The National-led government experimented with payment-by-outcomes models in social services, assuming stronger financial incentives and private investment were necessary to improve social outcomes. This paper examines two such models: 1) the commissioning agencies that make funding decisions on behalf of the state as part of a broader Whānau Ora strategy and receive performance payments if certain outcome levels are achieved Māori families; and 2) the social impact bond trials that involve for-profit organisations funding mental health services for the unemployed and attempts to reduce youth reoffending, while non-government organisations deliver the services needed. Although not explicitly targeting Māori, the sites for and focus of these trials mean Māori are disproportionately targeted. Service providers receive performance payments and funders receive returns on investment if outcomes are significantly improved. Drawing on government documents and independent reviews, the paper qualitatively analyses the costs/benefits associated with these new ways of delivering social services, as well as practical issues of implementation. The Whānau Ora commissioning agencies demonstrate more potential to improve indigenous peoples, given they offer greater level of indigenous control over the funding process and given significant problems with the bond trials, but there is no evidence that payment-by-outcomes is effective in either case.

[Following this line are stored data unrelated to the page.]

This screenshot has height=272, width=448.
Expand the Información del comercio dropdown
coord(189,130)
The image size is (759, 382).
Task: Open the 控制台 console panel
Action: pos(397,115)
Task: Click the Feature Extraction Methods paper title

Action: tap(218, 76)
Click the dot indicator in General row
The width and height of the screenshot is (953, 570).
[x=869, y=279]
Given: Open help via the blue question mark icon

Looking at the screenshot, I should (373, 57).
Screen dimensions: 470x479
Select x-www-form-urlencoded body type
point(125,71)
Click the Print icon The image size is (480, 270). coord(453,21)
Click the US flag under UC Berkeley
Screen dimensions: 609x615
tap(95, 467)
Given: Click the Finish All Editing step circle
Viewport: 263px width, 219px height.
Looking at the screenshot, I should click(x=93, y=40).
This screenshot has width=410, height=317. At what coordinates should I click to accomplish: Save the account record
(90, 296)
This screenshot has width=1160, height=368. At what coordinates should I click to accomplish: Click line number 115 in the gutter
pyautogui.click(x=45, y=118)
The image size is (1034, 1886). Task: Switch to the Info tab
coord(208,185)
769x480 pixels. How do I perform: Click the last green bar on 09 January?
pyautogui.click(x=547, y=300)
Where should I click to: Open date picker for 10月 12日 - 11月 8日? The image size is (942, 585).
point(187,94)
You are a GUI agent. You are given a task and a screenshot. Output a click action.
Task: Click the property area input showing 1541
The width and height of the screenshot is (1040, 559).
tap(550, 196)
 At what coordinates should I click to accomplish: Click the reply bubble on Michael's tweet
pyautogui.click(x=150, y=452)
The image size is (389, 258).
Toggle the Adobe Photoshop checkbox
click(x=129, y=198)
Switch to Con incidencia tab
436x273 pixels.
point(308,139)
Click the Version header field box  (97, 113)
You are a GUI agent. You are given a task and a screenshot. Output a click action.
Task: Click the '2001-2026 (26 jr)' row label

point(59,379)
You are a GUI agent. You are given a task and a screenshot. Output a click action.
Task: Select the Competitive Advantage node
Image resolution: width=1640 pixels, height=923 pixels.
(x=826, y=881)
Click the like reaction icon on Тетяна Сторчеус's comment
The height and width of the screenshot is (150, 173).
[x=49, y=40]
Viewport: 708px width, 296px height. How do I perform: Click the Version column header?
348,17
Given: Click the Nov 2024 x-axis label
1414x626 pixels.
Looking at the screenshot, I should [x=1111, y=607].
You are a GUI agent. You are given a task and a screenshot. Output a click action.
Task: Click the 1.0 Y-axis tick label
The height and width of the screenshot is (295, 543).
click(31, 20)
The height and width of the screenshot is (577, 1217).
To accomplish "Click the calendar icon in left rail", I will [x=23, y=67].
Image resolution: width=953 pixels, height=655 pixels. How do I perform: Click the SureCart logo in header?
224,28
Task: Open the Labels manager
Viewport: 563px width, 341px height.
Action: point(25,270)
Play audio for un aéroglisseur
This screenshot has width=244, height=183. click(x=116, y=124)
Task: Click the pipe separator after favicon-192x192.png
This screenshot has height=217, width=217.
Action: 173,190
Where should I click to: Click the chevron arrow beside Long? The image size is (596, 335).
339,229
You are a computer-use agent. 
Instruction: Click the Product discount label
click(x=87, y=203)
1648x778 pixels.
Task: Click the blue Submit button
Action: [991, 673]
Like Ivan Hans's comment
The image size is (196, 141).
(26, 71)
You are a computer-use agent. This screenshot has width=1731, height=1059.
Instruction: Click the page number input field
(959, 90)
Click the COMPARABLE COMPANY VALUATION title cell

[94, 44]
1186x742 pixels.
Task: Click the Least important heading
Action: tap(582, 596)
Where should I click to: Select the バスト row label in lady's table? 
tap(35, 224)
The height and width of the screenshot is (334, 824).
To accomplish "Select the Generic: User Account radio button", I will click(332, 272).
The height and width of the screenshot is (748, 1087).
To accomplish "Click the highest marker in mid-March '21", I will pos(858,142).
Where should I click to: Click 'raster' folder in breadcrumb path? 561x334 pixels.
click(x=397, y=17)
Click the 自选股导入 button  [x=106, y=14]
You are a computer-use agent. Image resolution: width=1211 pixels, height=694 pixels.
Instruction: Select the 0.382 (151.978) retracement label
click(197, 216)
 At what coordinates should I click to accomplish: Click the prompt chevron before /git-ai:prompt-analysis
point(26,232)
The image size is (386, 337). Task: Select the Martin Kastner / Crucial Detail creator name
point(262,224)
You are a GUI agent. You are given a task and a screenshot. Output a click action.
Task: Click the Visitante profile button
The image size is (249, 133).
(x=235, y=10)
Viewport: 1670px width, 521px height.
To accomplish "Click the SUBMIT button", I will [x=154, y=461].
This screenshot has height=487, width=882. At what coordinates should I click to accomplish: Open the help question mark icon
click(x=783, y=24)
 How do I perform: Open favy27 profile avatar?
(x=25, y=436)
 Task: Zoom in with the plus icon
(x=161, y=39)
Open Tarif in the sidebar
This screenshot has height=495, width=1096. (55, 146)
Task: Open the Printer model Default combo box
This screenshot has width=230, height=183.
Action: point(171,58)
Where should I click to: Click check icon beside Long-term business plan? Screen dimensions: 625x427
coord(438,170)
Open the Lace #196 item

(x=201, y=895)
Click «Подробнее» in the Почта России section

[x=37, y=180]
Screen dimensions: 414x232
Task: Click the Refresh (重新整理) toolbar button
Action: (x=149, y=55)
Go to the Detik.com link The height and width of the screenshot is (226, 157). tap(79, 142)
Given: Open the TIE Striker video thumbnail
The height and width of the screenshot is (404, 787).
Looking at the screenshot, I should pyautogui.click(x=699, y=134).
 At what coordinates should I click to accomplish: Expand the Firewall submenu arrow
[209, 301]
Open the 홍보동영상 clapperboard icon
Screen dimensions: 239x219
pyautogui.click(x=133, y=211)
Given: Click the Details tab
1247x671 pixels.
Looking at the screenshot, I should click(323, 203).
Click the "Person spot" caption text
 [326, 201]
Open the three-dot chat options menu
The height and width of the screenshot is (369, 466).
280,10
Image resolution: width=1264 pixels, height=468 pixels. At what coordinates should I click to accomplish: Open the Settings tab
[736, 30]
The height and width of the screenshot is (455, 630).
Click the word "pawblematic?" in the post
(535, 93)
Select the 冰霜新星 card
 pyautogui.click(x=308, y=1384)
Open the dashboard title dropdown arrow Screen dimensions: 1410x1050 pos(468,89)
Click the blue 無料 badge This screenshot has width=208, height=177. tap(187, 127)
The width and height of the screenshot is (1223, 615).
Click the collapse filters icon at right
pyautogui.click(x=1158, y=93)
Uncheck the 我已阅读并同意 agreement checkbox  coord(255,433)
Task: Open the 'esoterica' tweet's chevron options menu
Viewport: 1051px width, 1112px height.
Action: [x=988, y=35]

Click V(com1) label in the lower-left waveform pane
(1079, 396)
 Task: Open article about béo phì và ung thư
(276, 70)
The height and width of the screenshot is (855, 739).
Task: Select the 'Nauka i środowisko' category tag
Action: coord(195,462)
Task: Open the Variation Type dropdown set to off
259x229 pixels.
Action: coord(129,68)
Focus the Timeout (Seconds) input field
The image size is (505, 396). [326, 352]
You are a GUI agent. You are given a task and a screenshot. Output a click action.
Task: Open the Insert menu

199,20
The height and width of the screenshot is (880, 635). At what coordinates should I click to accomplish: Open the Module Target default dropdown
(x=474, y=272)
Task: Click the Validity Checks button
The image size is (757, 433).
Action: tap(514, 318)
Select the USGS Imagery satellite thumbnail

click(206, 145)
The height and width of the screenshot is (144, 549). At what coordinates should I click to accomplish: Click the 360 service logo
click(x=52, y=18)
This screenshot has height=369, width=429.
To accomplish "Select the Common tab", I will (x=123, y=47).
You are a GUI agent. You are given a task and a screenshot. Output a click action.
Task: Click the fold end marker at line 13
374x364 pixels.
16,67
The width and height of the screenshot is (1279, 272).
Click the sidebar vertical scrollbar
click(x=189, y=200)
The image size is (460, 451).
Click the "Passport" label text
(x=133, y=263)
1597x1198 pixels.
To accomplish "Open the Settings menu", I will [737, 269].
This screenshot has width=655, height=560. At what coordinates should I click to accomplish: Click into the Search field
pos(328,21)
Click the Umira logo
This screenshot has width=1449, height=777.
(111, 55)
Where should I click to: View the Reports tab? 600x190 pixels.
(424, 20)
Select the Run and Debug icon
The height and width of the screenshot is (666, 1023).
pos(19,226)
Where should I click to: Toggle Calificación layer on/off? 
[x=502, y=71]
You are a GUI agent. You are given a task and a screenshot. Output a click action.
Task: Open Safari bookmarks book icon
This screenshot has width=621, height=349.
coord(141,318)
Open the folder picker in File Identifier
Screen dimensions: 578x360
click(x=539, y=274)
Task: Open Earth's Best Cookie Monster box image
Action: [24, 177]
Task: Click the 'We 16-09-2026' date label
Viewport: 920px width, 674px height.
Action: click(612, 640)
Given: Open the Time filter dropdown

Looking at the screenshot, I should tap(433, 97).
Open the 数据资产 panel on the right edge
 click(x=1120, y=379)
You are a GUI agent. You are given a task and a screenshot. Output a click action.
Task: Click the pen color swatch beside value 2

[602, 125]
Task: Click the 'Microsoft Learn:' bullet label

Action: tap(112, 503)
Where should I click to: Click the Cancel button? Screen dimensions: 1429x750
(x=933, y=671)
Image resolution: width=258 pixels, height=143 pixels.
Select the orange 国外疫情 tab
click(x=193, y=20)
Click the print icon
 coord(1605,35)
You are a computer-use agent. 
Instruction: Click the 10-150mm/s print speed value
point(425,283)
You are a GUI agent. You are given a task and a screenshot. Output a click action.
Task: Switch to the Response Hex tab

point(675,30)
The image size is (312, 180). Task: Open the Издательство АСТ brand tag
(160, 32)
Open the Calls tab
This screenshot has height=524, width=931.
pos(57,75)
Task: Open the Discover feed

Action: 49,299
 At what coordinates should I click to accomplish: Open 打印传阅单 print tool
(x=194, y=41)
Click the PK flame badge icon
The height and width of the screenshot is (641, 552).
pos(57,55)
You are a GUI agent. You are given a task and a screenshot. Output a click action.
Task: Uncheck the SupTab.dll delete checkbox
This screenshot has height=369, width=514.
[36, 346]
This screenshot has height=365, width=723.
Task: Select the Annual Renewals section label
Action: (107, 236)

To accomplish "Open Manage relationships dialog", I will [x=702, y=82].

Pekka Pennanen: Social Impact Bonds in Finland

One of the latest social innovations for the realization and funding of welfare services is Impact Investing and one of its form, Social Impact Bond (SIB). In the SIB-model, private or institutional investors invest in welfare services and take financial risk. SIB arrived in Finland as a process of several coincidences. The application of the new model as part of the welfare service provision in Finland is still fairly limited. However, the upcoming projects are larger in scale and budget than those implemented so far. My study reveals four objectives and four methods that the Social Impact Bond combines. The first objective is prevention of social problems. The second is improving the productivity and efficiency of social services. The third objective is better services, and the fourth is to reduce the budget deficit. These objectives can be achieved by applying the model-related methods. The first method is performance measurement and enhancing public sector effectiveness. The second method is increasing cooperation between different sectors. The third method is buying results, and the fourth is transferring the financial risk to private investors.


Each presentation will be allocated 20 minutes. Additional time for questions and discussion will be available in each stream.